I couldn't face a life without your light, but all of that was ripped apart, when you refused to fight. . .
I was about to protest, when suddenly my abdomen rumbled and churned. I fumbled over in pain, what was going on?
"Ayame, what's-"
"Either I'm starving or my stomach just doesn't like me right now," Grimmjow just smiled.
"Looks like our little one is growing,"
"I'm not fucking pregnant!"
"I'm pretty sure you are."
"What are you implying?!" I shot him a warning glance.
"Nothing, nothing!" He threw his hands up in the air, surrendering.
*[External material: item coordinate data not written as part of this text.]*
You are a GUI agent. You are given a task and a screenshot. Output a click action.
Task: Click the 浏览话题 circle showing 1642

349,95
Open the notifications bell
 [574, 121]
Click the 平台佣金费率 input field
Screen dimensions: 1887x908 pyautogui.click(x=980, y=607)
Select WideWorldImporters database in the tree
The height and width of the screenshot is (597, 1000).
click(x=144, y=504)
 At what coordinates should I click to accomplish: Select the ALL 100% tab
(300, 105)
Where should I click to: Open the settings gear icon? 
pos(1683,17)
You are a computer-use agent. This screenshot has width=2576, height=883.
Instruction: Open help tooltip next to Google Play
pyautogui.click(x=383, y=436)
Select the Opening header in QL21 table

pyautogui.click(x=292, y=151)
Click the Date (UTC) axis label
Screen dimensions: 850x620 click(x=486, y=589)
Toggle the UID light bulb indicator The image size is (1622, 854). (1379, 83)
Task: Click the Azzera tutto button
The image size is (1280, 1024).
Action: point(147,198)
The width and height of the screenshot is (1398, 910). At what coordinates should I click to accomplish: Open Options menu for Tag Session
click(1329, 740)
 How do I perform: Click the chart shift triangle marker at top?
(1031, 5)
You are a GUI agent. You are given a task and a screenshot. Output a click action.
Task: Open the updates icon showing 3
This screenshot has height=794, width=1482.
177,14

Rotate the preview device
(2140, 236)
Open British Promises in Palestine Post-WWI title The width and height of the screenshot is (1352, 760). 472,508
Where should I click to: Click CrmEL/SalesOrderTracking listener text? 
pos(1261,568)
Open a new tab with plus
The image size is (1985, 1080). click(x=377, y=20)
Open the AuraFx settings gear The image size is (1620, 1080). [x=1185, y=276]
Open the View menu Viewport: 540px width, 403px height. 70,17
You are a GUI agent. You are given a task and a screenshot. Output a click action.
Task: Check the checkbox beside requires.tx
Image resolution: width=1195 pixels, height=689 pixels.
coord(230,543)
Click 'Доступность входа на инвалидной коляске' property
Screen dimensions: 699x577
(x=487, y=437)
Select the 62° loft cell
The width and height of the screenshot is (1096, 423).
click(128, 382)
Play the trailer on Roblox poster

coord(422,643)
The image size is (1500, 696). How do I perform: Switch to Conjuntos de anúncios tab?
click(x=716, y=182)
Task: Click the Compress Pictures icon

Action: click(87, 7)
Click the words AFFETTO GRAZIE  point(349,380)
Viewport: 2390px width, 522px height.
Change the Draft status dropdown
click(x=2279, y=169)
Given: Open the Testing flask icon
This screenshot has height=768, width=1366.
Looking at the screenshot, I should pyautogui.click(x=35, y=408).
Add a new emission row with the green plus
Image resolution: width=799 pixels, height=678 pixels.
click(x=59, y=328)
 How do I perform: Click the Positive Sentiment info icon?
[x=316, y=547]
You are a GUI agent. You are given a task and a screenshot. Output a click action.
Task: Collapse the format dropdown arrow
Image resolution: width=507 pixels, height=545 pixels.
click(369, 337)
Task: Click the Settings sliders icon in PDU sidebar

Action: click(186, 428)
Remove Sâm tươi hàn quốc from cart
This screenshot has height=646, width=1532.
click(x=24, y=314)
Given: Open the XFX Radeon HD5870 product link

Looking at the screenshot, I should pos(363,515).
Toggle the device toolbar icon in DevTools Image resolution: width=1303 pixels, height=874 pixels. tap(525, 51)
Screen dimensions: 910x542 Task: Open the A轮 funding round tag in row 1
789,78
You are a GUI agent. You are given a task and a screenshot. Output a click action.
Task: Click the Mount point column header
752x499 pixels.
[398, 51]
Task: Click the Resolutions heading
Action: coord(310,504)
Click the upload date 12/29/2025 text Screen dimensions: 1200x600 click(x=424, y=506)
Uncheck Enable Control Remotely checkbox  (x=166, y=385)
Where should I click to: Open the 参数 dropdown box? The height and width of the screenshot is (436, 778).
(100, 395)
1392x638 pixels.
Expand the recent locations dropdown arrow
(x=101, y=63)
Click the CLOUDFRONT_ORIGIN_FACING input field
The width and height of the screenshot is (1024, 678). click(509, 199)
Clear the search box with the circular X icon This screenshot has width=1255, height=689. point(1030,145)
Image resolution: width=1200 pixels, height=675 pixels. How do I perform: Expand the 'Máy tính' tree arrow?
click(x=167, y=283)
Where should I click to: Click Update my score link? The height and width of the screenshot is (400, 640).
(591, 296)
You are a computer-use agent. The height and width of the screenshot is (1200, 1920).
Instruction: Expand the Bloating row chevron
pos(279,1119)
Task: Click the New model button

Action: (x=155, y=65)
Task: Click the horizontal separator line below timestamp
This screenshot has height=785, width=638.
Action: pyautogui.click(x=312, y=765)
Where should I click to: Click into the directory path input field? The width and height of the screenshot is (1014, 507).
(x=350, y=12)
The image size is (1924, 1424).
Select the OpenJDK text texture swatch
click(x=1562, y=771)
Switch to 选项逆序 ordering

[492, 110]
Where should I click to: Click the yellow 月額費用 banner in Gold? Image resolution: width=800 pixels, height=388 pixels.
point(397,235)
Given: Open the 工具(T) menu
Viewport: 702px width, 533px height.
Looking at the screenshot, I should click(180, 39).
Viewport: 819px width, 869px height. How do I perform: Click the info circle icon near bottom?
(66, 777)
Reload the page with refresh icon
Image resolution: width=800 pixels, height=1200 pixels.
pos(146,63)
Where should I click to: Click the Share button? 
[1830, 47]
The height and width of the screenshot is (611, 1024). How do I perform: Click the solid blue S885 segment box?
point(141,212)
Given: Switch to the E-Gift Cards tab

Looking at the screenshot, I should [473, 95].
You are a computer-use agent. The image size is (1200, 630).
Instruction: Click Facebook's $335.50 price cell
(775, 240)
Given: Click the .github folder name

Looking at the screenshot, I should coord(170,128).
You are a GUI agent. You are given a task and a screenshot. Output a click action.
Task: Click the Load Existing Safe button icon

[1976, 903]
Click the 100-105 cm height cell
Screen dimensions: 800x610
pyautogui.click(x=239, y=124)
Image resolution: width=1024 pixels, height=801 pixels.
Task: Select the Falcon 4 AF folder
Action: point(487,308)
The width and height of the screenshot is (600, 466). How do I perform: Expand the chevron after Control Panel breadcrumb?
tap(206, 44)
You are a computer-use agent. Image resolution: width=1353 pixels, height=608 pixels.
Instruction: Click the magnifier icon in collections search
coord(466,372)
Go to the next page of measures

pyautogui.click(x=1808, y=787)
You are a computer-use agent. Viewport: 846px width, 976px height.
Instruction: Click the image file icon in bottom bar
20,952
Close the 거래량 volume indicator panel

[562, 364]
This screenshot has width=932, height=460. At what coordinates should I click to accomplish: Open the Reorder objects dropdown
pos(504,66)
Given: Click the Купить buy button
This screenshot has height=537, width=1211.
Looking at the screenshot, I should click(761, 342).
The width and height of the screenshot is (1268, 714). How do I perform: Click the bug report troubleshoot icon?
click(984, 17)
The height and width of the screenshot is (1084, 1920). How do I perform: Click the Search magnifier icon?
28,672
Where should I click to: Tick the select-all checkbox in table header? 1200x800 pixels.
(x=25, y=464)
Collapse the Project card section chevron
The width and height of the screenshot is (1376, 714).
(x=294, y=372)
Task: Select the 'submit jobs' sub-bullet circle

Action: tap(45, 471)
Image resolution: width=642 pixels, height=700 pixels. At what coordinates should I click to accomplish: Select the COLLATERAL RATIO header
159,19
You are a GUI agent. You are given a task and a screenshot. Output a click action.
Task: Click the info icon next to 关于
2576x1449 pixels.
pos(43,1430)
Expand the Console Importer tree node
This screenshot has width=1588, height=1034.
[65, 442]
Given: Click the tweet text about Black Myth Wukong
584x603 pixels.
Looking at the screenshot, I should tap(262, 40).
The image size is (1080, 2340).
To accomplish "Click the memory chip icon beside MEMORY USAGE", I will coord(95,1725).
"Plus, if you know a goddamn thing about pregnancy, you would know that babies don't grow this fast. Unless they're half fucking vampire. Ahh!"
"Do you want me to call someone?" I could see the worrisome glaze in his eyes. I hated it.
"No, I'm fine. Probably just hunger pains, I'll live."
So save your breath, I will not care, I think I made it very clear. . .
I shuttered, feeling a sudden cold sweat chill my body quickly. Something that Grimmjow took notice of right away.
"You cold?" He asked, I had to admit I was freezing! So I nodded. I hesitated before he pulled me onto his lap and wrapped his strong muscular arms around my delicate fragile little frame.
That feeling of warmth and love consumed my being once again. I snuggled my face into his chest and smiled. For once, everything felt complete. Like I truly was safe in my padded room with my rapist and possibly a child I didn't even want.
Yeah this situation is so fucked up.
I apologize for the quality of the story, lately my depression has been so bad lately. And with my ADHD taking over sometimes, it makes it harder to concentrate. I'm sorry.